100% False. You're either incredibly ignorant or incredibly dishonest.




fishinbub said:


> Am I saying to end all research? No, but I am saying until that research turns up new FACTS (not theories), the facts support my side of the argument.



You might start with the Universe from Nothing lecture by Lawrence Krauss. The facts might surprise you. But we both know you're not really interested in following where facts lead.


----------



## mtnwoman (Jan 8, 2011)

atlashunter said:


> The video was loaded with facts. You didn't raise an objection to a single one. You might dismiss it out of hand as just a theory but at least it is compatible with scientific fact. The intent was not to prove how life originated. That is still an unanswered question. It was just to demonstrate that we are making progress in learning how life could originate through natural processes. It's clear to me you aren't interested in seeing such progress because you have conveniently already jumped to the conclusion that "God did it" which no scientific theory could support and really explains nothing. If it were left to you we would have long ago concluded that thunder is caused by Thor and it's not possible for natural processes to generate such loud noises so no point in looking for them.
> 
> 
> 
> ...



Ah but leprechauns and fairies are yet another story, how do you know they aren't little supernatural aliens?


----------



## mtnwoman (Jan 8, 2011)

atlashunter said:


> The answer to all of these questions is that you don't know. Neither does anyone else. It's possible that our universe has a supernatural origin. It's also possible (as uncomfortable as it makes you) that our universe has a natural origin.



Bingo.


----------



## fishinbub (Jan 8, 2011)

atlashunter said:


> That must explain all the atheist scientists.
> 
> 
> 
> ...



First of all, I'd like to point at that you once again ignored my question. 

The principles I used are pretty dang straight forward! But I guess I'll have to explain it anyways. 

Matter cannot be created or destroyed. What does that say about a big bag that creates matter? First of all, we know that's impossible, because matter can't be created. Strike one. 

Second of all, we know explosions do not happen without some form of fuel. If their was matter to fuel the explosion, it must have been created out of nothingness (which we've already established is impossible) at an earlier time. Strike two.

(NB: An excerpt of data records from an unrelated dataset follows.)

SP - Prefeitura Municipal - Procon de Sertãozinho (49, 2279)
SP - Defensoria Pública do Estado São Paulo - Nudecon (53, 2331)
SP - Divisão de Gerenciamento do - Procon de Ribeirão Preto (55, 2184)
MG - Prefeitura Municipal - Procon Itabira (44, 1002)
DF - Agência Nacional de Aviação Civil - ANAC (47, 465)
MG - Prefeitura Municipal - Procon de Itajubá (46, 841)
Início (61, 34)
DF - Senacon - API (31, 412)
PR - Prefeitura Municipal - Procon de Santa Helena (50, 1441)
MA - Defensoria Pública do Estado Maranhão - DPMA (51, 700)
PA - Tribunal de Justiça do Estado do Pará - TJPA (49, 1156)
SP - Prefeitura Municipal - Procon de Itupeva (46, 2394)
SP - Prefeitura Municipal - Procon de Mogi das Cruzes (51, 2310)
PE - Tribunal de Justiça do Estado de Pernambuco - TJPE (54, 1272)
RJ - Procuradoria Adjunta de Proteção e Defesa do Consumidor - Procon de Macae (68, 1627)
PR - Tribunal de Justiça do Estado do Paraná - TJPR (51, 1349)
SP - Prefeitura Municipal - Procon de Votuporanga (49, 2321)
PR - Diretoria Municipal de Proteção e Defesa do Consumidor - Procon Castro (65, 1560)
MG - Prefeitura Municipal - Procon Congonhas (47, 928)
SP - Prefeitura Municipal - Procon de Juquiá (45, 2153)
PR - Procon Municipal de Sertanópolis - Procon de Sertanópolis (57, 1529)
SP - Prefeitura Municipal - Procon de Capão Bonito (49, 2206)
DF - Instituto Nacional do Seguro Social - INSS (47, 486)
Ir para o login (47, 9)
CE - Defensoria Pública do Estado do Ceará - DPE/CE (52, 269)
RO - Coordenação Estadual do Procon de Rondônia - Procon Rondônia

Thirdly, you need some form of a "trigger" to set off the explosion. This requires some form of energy. Maybe a second react gas to mix with the first, or a spark, or maybe an electric charge. Unfortunately at this time there is no matter! That means there is nothing to cause a spark, no gasses to mix, and no protons or electrons for an electric charge. Strike three. 

You've still yet to produce proven facts to support your argument...

Tight Lines,
Bub


----------



## atlashunter (Jan 8, 2011)

mtnwoman said:


> Ah but leprechauns and fairies are yet another story, how do you know they aren't little supernatural aliens?



I don't. But I'm not placing the odds as very high. How about you?


----------



## atlashunter (Jan 8, 2011)

fishinbub said:


> First of all, I'd like to point at that you once again ignored my question.



Maybe there is a reason you haven't received an answer. Take a look at what atheism is and see if you can figure it out.




fishinbub said:


> Matter cannot be created or destroyed. What does that say about a big bag that creates matter? First of all, we know that's impossible, because matter can't be created. Strike one.



You keep leaving out "in a closed system". If the universe isn't a closed system then the first law of thermodynamics doesn't apply. I asked you how you know that we are talking about a closed system. You didn't answer.

What we are really talking about with the big bang is energy. Matter and energy are interchangeable under general relativity but there was no matter at the big bang because it was too hot for any to form. If you look at the expansion of the universe and everything in it and roll the tape backwards that takes you to the big bang so it appears all energy was present at that time. In other words, no new energy/matter was created in the big bang, the big bang contained everything. I asked how you know this wasn't the case, that new energy/matter was created. You didn't answer.

For you to use the law of conservation of mass to support a supernatural origin of the universe (by the way, even if you were able to do this it only gets you to the point of deism) here is what you need to demonstrate.

1. The big bang was a closed system.

2. The energy of the big bang was created and has not "always been".

3. Demonstrate that there could be no natural source of the energy, hence it could only be supernatural.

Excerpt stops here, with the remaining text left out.